台北におけるワークショップ「染織品の保存と修復」の開催

基礎編における日本の染織品に関する講義
応用編における染料に関する実習

 海外所在の日本の染織品の保存と活用を目的に、日本の染織品の保存修復に関するワークショップを国立台湾師範大学と共同で開催しました。平成30(2018)年8月8日から10日に基礎編「Cultural Properties of Textile in Japan」を、8月13日から17日に応用編「Conservation of Japanese Textile」を、日本および台湾から保存修復技術者や染織品関連の研究者を講師に迎え、同大学の文物保存維護研究発展センターにおいて実施しました。基礎編には6カ国9名、応用編には5カ国6名の保存修復技術者、研究者、学生らが参加しました。
 基礎編では日本の有形・無形文化財の保護制度をはじめ、服飾材料としての繊維や糸、日本の代表的な染織品に関する講義を行ったほか、着物を畳む、展示するといった実習も行いました。

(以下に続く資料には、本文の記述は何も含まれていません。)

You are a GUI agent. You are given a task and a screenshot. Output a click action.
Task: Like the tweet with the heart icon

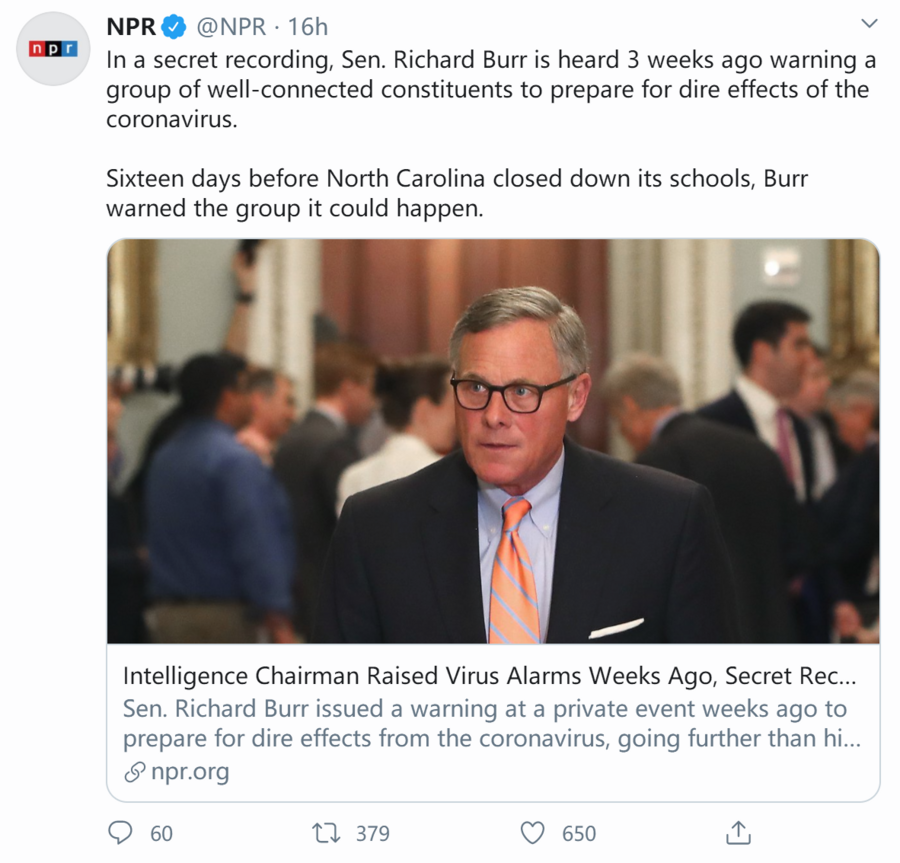[x=534, y=832]
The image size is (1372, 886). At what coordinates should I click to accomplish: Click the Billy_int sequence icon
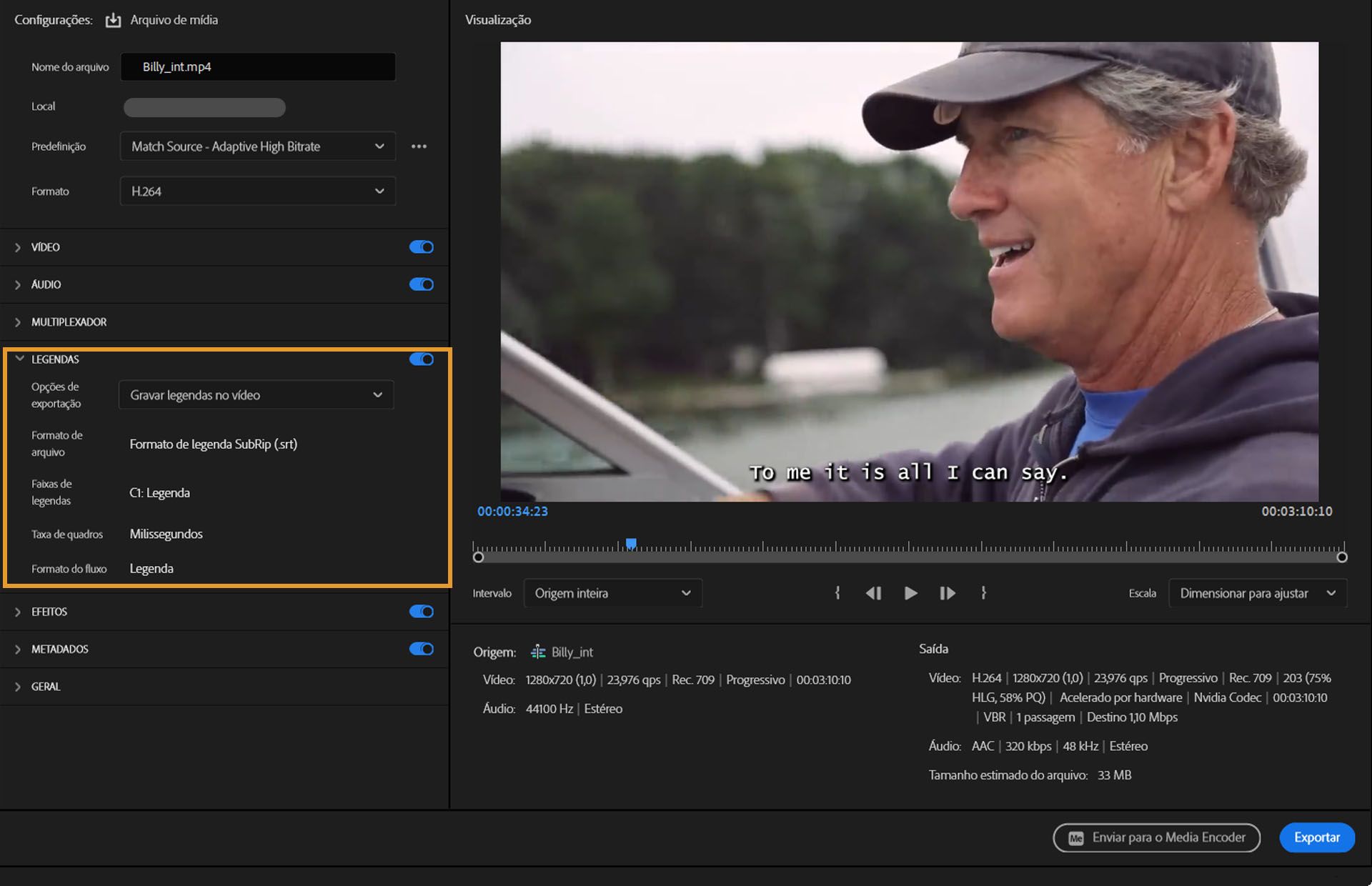pyautogui.click(x=538, y=652)
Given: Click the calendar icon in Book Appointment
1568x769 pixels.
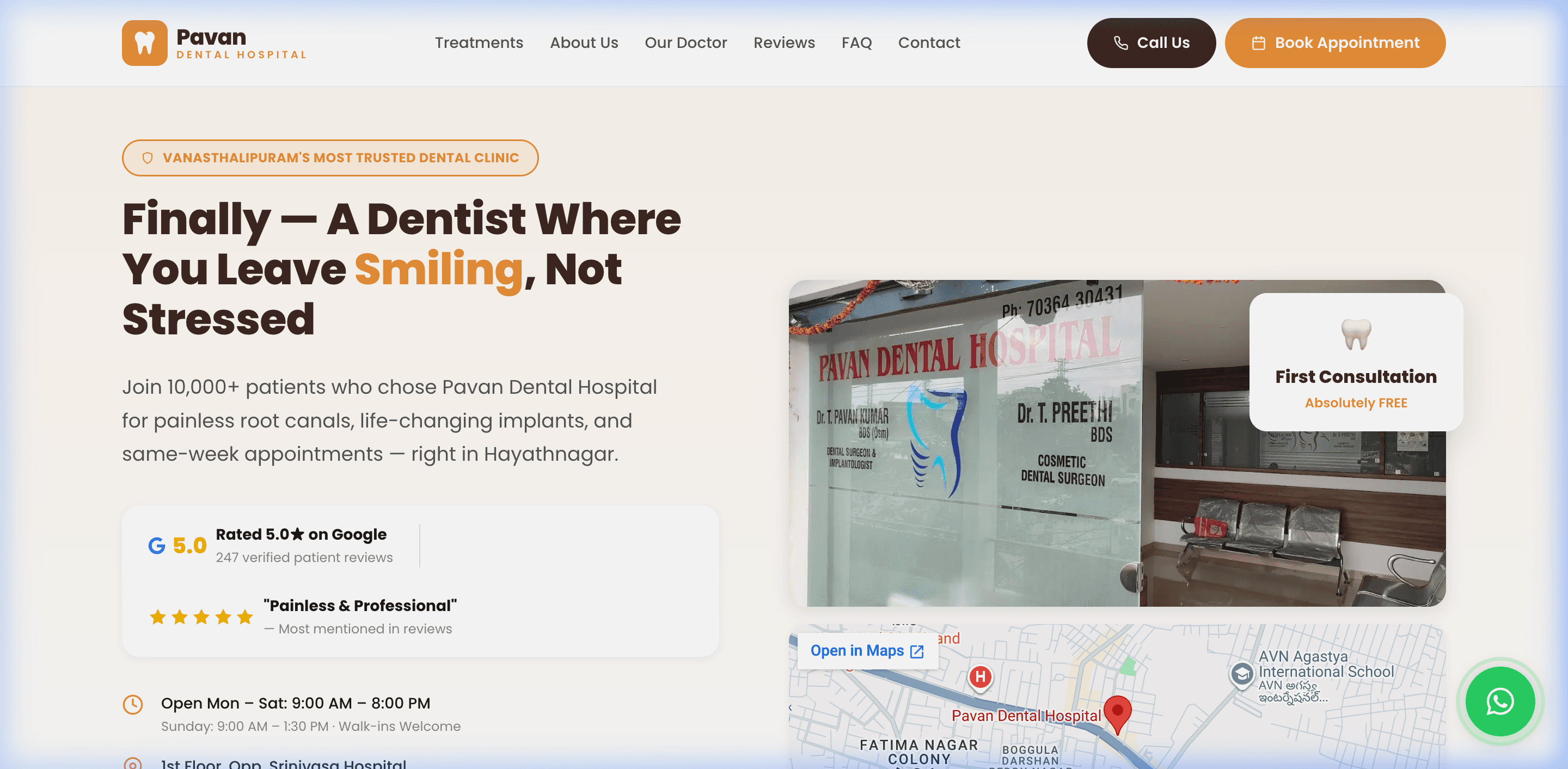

また、反物から着物がどのように作られているかを理解するため、和紙の着物モデルも作製しました。応用編の前半は染料を同定するための分析や、表面の清掃および洗浄を中心としました。後半は日本における保存修復処置方法の紹介として、古裂を絹布に縫い留める補強処置を行い、保存収納用のたとうを作製しました。両編において、様々な日本の染織品の展示事例や保存修復事例を共有し、染織品の素材や技法に加えて保存修復の材料や方法についても理解できるよう努めました。
 在外の日本の染織品文化財の保存修復と活用のみならず、関連する無形文化財の保護にも寄与することを目指し、今後も同様の事業を実施していきたいと考えています。